0

While stats::cutree() takes an hclust-object and cuts it into a given number of clusters, I'm looking for a function that takes a given amount of elements and attempts to set k accordingly. In other words: Return the first cluster with n elements.

For example: Searching for the first cluster with n = 9 objects.

library(psych)
data(bfi)
x <- bfi 
hclust.res <- hclust(dist(abs(cor(na.omit(x)))))
cutree.res <- cutree(hclust.res, k = 2)
cutree.table <- table(cutree.res)
cutree.table

# no cluster with n = 9 elements
> cutree.res
 1  2 
23  5 

while k = 3 yields

cutree.res <- cutree(hclust.res, k = 3)

# three clusters, whereas cluster 2 contains the required amount of objects
> cutree.table
cutree.res
 1  2  3 
14  9  5 

Is there a more convenient way then iterating over this?

Thanks

Comfort Eagle
  • 2,112
  • 2
  • 22
  • 44

1 Answers1

0

You can easily write code for this yourself that only does one pass over the dendrogram rather than calling cutter in a loop.

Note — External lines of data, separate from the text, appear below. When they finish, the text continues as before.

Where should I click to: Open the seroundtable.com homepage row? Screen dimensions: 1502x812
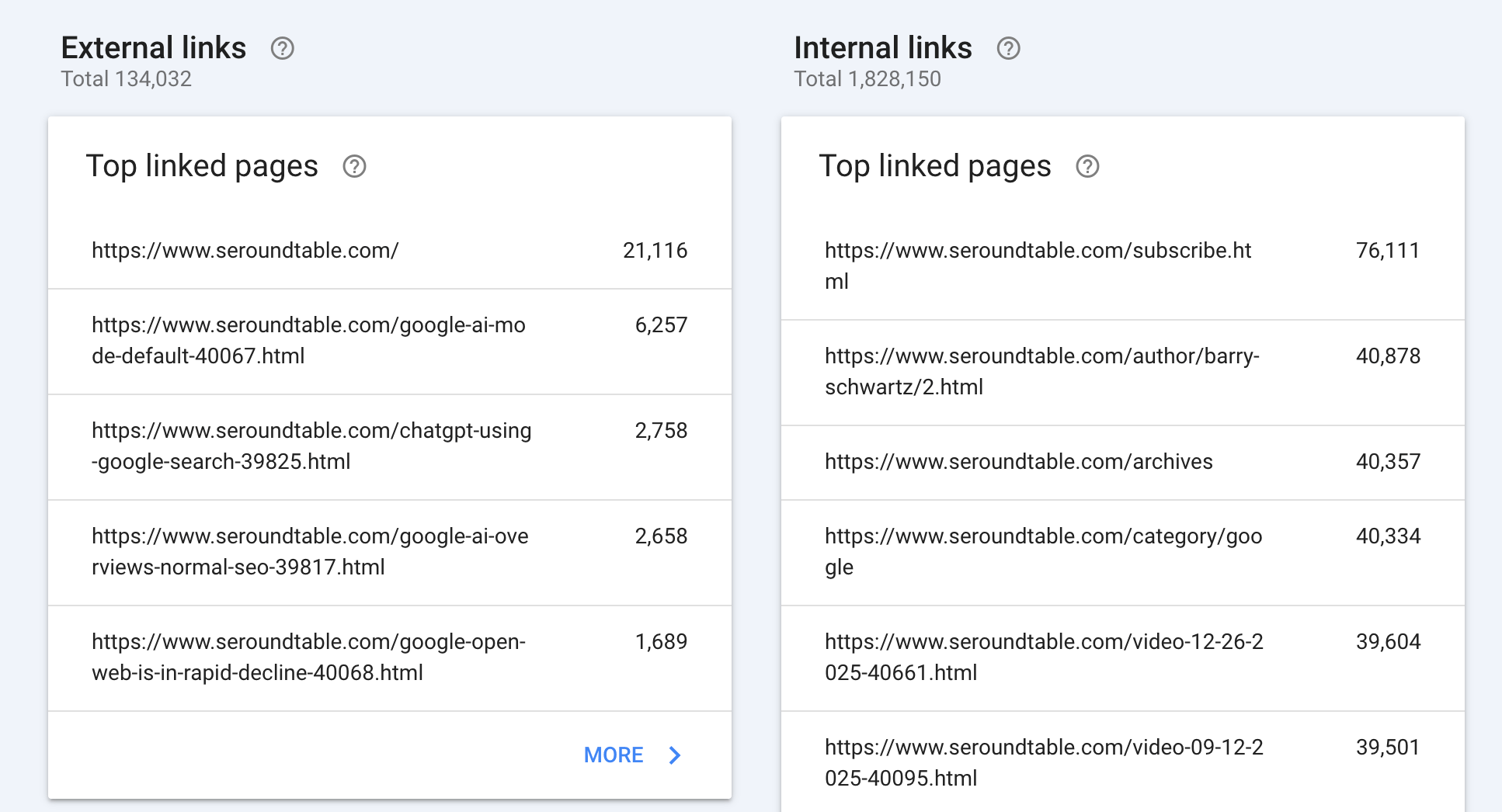245,251
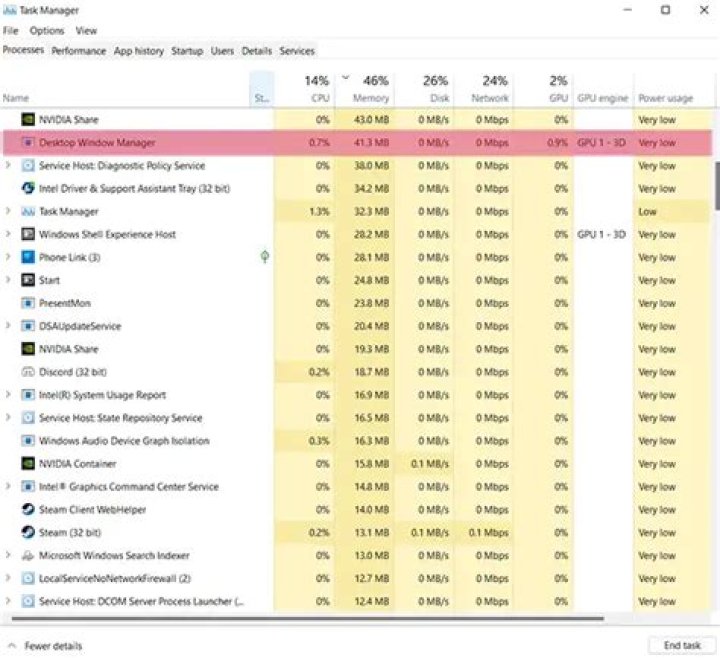Viewport: 720px width, 658px height.
Task: Click the NVIDIA Container process icon
Action: (x=28, y=464)
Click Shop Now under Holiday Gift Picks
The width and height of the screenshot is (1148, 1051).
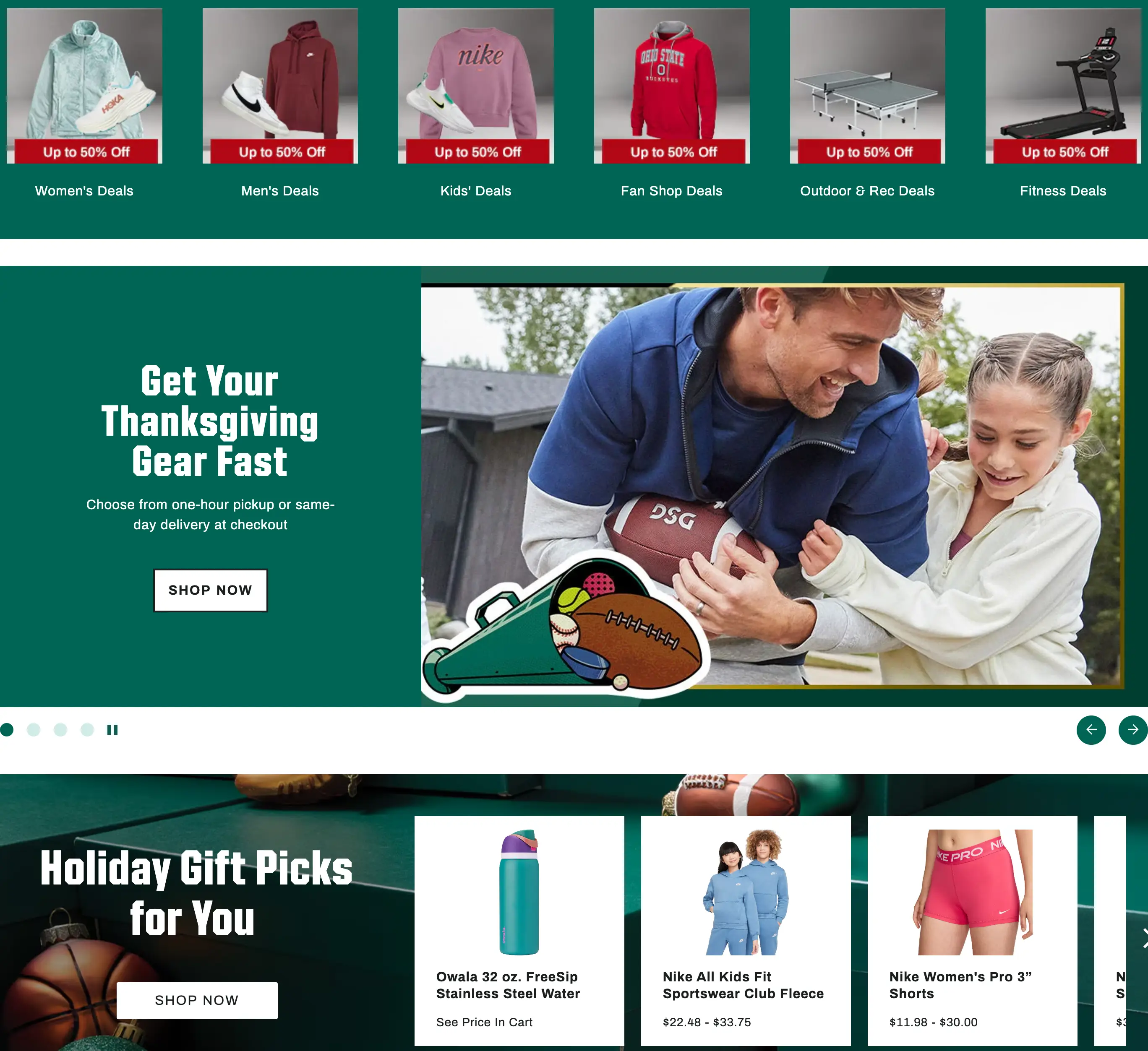pos(197,1000)
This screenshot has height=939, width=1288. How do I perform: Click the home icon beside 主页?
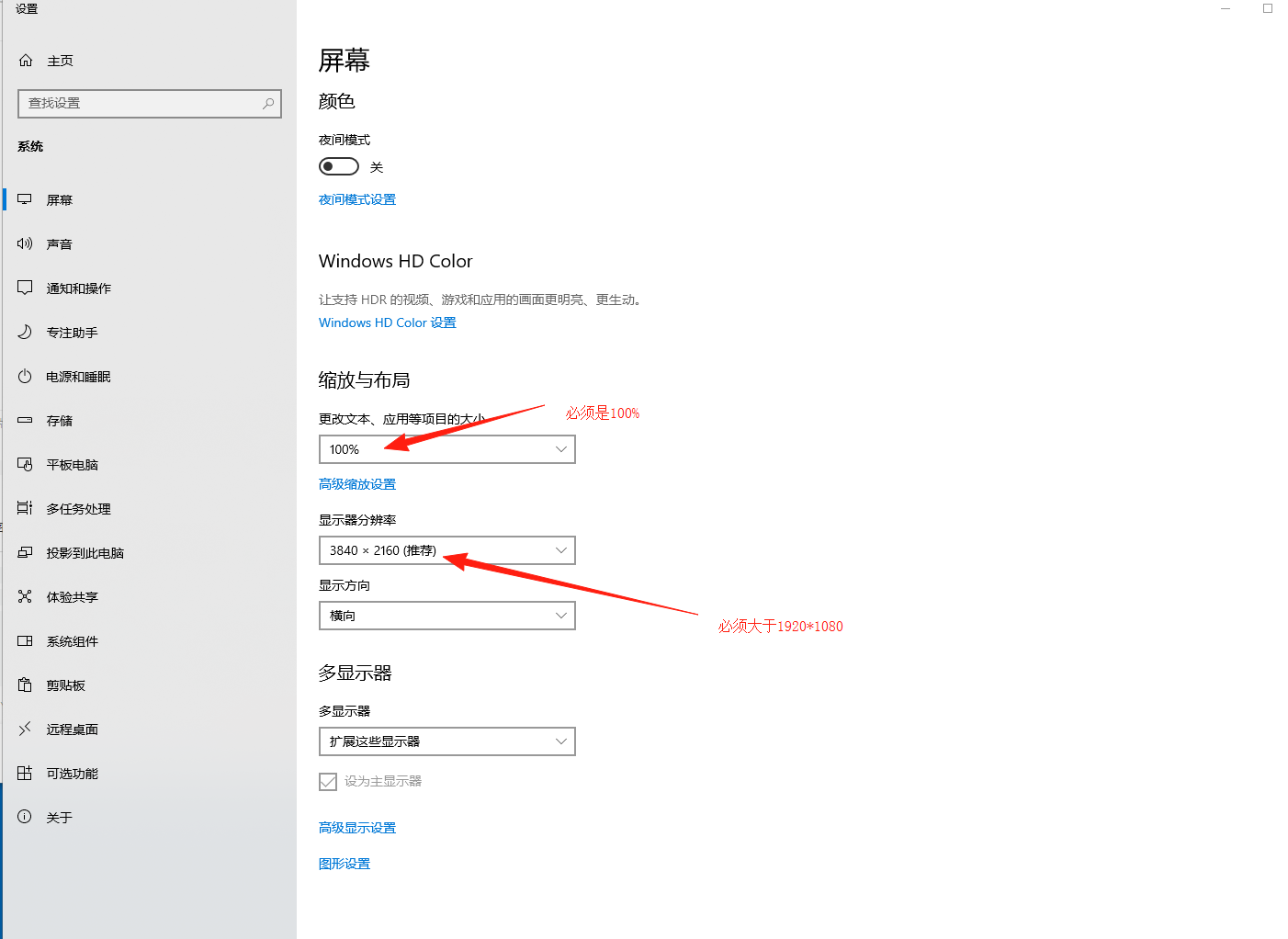[26, 61]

Just execute the merges one by one and note the cluster sizes. Then keep the one that you "liked" the best.

Note that there might be no such solution. For example on the 1 dimensional data set -11 -10 +10 +11, cutting the dendrogram in merge order will return clusters with 1,2, or 4 elements only. So you'll have to handle this case, too.

Has QUIT--Anony-Mousse
  • 76,138
  • 12
  • 138
  • 194